Scan the records below for the string "header" and return every line where it appears.

Stored data:
▬▬▬

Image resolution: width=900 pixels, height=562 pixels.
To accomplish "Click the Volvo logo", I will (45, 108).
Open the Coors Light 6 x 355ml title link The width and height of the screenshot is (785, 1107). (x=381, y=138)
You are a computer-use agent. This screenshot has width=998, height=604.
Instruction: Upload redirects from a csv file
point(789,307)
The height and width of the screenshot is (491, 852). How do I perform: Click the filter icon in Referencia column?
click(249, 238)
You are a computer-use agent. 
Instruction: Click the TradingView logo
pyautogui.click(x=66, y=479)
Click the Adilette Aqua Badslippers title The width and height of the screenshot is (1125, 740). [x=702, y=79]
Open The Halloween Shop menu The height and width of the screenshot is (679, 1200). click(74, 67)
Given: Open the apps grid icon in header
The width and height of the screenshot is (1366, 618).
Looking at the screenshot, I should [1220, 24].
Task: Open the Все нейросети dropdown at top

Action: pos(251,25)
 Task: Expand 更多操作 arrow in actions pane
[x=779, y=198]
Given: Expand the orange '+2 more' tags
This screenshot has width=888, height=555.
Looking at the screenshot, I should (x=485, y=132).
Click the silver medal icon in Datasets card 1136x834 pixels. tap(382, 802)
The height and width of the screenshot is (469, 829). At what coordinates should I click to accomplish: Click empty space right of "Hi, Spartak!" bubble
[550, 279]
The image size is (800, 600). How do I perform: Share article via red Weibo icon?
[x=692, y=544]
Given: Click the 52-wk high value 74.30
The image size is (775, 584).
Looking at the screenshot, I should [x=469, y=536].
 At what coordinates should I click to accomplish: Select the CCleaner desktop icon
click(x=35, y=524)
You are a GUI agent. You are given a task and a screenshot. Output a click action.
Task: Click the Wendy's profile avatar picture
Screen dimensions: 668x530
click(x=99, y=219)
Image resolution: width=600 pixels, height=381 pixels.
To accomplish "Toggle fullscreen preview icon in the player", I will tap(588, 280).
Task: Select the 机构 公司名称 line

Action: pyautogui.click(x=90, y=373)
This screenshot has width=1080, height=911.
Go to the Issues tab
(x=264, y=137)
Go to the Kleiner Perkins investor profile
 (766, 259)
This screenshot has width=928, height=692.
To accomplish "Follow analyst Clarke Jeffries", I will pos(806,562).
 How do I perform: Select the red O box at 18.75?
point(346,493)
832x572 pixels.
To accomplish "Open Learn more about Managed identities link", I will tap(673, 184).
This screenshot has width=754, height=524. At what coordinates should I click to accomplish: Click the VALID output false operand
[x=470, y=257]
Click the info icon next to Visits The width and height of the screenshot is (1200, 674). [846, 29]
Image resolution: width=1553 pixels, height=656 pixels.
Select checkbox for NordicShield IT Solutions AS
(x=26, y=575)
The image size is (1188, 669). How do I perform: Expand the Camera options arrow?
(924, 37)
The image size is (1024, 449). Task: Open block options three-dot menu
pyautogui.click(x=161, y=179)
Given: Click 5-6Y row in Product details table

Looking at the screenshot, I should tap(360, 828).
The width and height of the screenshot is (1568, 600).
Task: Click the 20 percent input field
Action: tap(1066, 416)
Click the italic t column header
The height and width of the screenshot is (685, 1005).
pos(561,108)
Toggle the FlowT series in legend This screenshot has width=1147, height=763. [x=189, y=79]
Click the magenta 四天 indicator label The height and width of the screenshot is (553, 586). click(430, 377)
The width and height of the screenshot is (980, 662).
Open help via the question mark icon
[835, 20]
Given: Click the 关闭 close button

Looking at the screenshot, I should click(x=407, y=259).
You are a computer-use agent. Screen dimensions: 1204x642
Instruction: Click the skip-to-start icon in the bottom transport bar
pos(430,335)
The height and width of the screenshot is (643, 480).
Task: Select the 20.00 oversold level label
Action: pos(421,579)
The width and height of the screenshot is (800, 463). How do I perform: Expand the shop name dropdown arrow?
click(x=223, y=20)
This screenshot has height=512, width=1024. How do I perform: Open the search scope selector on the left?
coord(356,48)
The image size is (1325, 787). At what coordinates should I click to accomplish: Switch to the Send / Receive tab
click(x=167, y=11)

▬▬▬

■ **YOUR RESPONSE**
Given: Open the apps grid icon in header
Click the italic t column header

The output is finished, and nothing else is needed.